─── Sayfa alıntısı ───

Mesleki rehberliği ya da ilgi, yetenek testlerini faydasız görüyor değilim ancak çoğu mesleklerden beklentiler, mesleğin toplum içindeki statüsü, mesleğin getirdiği kazanç ve en önemlisi meslekle ilgili seçim yapan/yapacak olan insan durmaksızın değiştiği için bugün söylenen yarın, dün söylenen bugün geçerli olmayabilir. Peki ne yapmalı?

"İş olmaksızın bütün bir hayat çürür ancak iş ruhsuz olduğunda bütün bir hayat nefessiz kalır ve ölür” diyor Albert Camus. İnsanın ne işlediği önemli. Hele ki bugünün dünyasında insan evinden çok işinde vakit geçiriyor, evde ailesinden çok işte iş arkadaşlarını görüyorken iş her zamankinden daha çok önemli.

İnsanın işini seçmesi, sevdiği işi yapması ideal olan ancak her zaman bu mümkün olmayabiliyor. Hatta yazık ki çoğu zaman mümkün olmuyor. Bunun sebebini öğrencilerin liseden üniversiteye geçerken bilinçli ve doğru bir mesleki yönlendirme almamasına bağlayanlar var. Ben bu gerçeğin payını kabul etmekle beraber durumun başka ve belki daha büyük paya sahip sebepleri olduğuna inanıyorum. Hiç şüphesiz insanların meslek seçimlerinde aldıkları üniversite eğitimi önemli ve çoğu insan 4 yıllık lisans eğitiminin ardından mezun oldukları alanda iş arıyorlar. İşverenlerin talep ve beklentileri de bu yönde. Başka türlüsü biraz garip de olabilir. Dolayısıyla üniversitede okunan bölüm meslek olacaksa üniversite seçimini çok dikkatli yapmak gerekiyor ki kişi ilgisi, sevgisi, yeteneği olduğu bir bölüm okumuş ve sonrasında ilgisi, sevgisi, yeteneği olduğu bir işte çalışsın. Bu nedenle bazıları için ideal olan lise döneminde doğru, yoğun ve dikkatli bir rehberlikle öğrencilerin ilgileri, sevgileri ve yetenekleri tespit edilebilir ve öğrenciler isabetle ilgileri, sevgileri ve yetenekleri olan bölümlere yönlendirilebilirler. Keşke kifayet etse...

─── Sağlanan veriler ───

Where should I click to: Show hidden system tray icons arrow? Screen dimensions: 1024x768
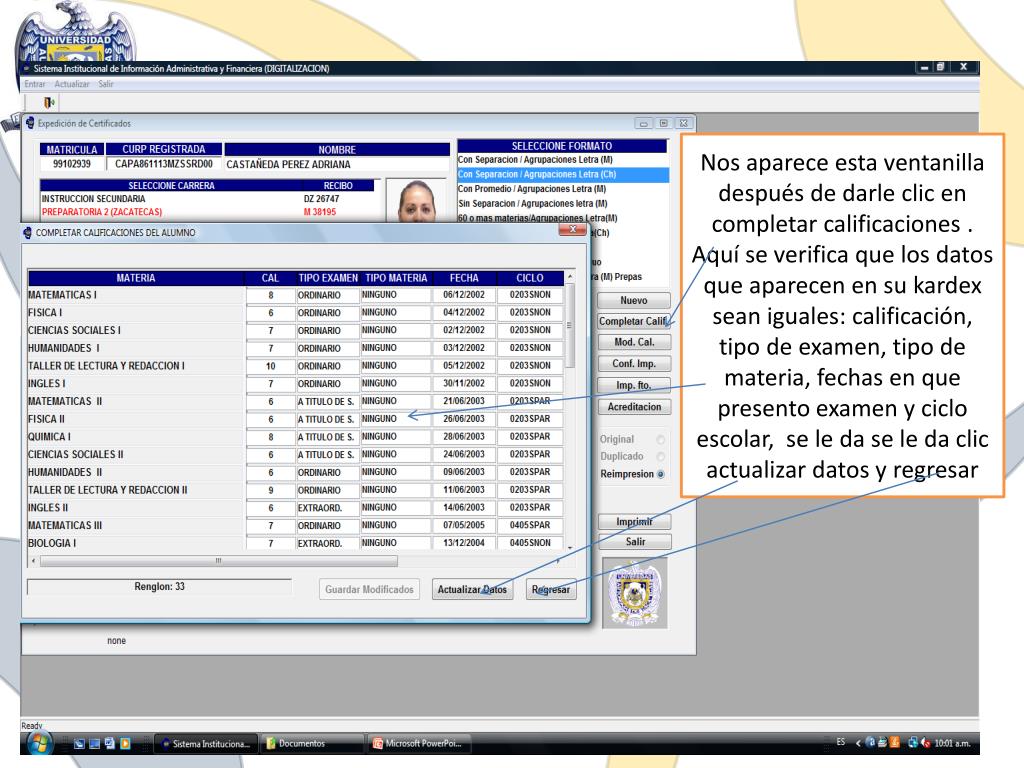click(x=858, y=743)
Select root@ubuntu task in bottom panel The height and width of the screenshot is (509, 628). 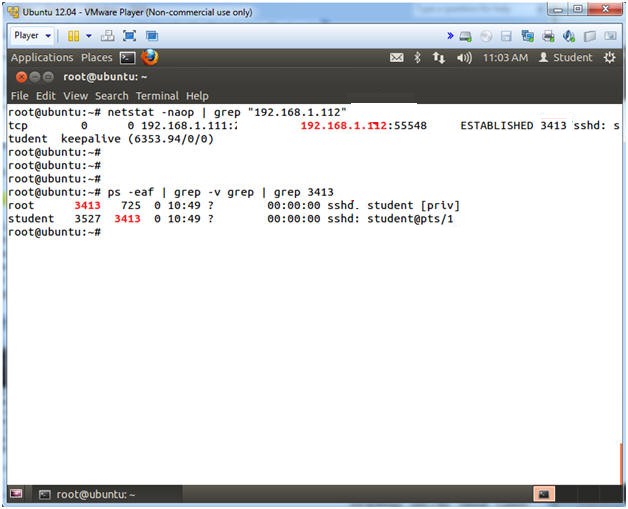click(x=86, y=494)
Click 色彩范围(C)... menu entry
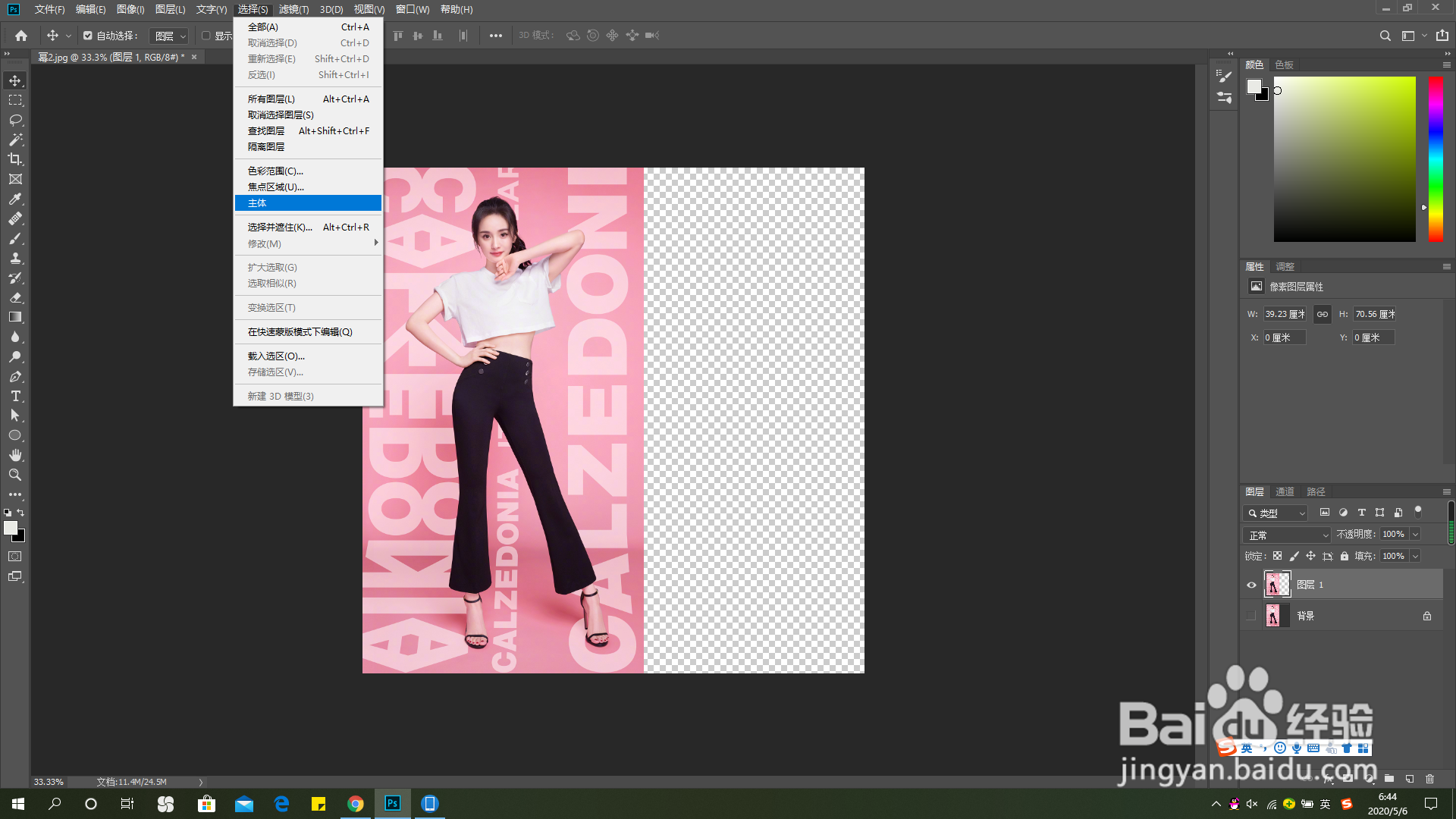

───

Yapılacak iş: Meslek seçimiyle ilgili sayfa alıntısında "Mesleki rehberliği ya" sözcüklerinden "Peki ne yapmalı?" sözcüklerine kadar uzanan bölümü hiç değiştirmeden aynen çıkar.

Sonuç:
Mesleki rehberliği ya da ilgi, yetenek testlerini faydasız görüyor değilim ancak çoğu mesleklerden beklentiler, mesleğin toplum içindeki statüsü, mesleğin getirdiği kazanç ve en önemlisi meslekle ilgili seçim yapan/yapacak olan insan durmaksızın değiştiği için bugün söylenen yarın, dün söylenen bugün geçerli olmayabilir. Peki ne yapmalı?